Cybersecurity researchers have disclosed a campaign attributed to a suspected Iran-linked threat actor targeting Iraqi government officials. The attackers impersonated Iraq’s Ministry of Foreign Affairs to deliver previously unknown malware families, including SPLITDROP, TWINTASK, TWINTALK, and GHOSTFORM.
Observed by Zscaler ThreatLabz in January 2026, the campaign employs two distinct infection chains that ultimately deploy these malicious tools.
A key tactic used by the attackers, tracked as Dust Specter, involves randomly generated URI paths for command-and-control (C2) communications with appended checksum values, ensuring requests originate from infected systems. The C2 servers also implement geofencing and User-Agent validation to restrict unauthorized access.
The first attack chain starts with a password-protected RAR archive containing a .NET dropper named SPLITDROP. This dropper facilitates deployment of TWINTASK, a worker module, and TWINTALK, a C2 orchestrator.
TWINTASK is a malicious DLL (libvlc.dll) sideloaded by the legitimate vlc.exe binary. It polls a file (C:\ProgramData\PolGuid\in.txt) every 15 seconds for commands, executing them through PowerShell and logging output to out.txt. It also ensures persistence by modifying the Windows Registry.
When first executed, TWINTASK triggers another legitimate binary (WingetUI.exe) to sideload the TWINTALK DLL (hostfxr.dll). TWINTALK communicates with the C2 server, coordinates tasks with TWINTASK, and supports reading commands from in.txt as well as file upload/download operations.
The second attack chain consolidates TWINTASK and TWINTALK into a single binary, GHOSTFORM. It runs PowerShell commands entirely in memory, avoiding disk artifacts. Some GHOSTFORM binaries embed a hard-coded Google Forms URL that opens automatically in the victim’s browser, presenting an Arabic-language survey disguised as an official Ministry of Foreign Affairs form.
Analysis revealed placeholder values, emojis, and Unicode text within the TWINTALK and GHOSTFORM source code, suggesting possible use of generative AI tools during malware development.
Historically, Dust Specter has used domains like meetingapp[.]site to host fake Cisco Webex invitations, instructing victims to copy and execute PowerShell scripts, a tactic resembling ClickFix-style social engineering attacks. The scripts create directories, fetch malicious payloads, and schedule execution tasks to maintain persistence.

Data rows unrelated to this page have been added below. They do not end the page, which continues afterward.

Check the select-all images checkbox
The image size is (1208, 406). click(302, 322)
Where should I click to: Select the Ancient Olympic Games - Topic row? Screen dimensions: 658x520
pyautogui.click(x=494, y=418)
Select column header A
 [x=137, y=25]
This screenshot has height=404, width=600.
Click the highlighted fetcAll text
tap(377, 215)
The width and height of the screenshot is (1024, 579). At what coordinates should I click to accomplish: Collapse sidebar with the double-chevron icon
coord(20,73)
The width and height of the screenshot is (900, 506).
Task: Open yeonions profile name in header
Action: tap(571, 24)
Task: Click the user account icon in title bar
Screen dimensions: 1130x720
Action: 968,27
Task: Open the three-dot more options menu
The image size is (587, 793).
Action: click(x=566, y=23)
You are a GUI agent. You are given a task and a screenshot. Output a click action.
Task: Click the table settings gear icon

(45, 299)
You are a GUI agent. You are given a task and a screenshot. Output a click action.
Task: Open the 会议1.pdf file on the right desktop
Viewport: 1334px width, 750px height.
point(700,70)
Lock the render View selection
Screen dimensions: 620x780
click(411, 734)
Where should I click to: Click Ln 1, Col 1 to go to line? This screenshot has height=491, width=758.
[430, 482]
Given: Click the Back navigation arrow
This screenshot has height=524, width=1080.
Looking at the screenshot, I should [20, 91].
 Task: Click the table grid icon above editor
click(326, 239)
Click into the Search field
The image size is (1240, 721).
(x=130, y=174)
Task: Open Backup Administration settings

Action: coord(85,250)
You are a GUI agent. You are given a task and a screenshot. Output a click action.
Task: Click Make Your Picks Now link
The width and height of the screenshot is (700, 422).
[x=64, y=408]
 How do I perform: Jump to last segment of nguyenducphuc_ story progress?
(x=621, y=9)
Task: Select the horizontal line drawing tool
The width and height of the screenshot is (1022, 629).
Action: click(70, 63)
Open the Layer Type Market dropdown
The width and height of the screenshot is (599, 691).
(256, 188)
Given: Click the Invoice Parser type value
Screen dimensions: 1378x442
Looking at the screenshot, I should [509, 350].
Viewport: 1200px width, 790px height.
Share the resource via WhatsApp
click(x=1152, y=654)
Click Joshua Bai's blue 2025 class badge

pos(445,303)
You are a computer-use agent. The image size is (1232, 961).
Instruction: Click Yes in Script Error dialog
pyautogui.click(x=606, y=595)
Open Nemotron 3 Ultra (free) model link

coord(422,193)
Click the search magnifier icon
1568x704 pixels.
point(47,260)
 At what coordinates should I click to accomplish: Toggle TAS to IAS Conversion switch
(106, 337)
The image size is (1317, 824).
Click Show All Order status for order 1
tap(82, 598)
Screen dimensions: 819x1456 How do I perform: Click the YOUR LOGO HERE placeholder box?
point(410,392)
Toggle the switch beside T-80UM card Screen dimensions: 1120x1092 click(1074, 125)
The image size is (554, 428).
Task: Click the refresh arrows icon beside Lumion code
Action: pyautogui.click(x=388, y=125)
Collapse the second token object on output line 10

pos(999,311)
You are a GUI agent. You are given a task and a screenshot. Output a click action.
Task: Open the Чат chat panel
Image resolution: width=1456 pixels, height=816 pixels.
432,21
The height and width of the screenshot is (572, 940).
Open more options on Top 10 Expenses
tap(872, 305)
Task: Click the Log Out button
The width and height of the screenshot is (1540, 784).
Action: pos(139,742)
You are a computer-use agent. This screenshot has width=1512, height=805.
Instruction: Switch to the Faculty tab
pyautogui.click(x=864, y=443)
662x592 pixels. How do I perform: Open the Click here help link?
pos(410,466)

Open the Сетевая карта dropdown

Connections to Iran are inferred from Dust Specter’s use of custom lightweight .NET backdoors, a technique linked to Iranian threat actors. Compromising Iraqi government infrastructure mirrors past campaigns from groups such as OilRig (APT34).
Zscaler concluded that the campaign likely targeted officials with convincing social engineering lures while demonstrating broader trends in AI-assisted malware development and ClickFix-style attacks.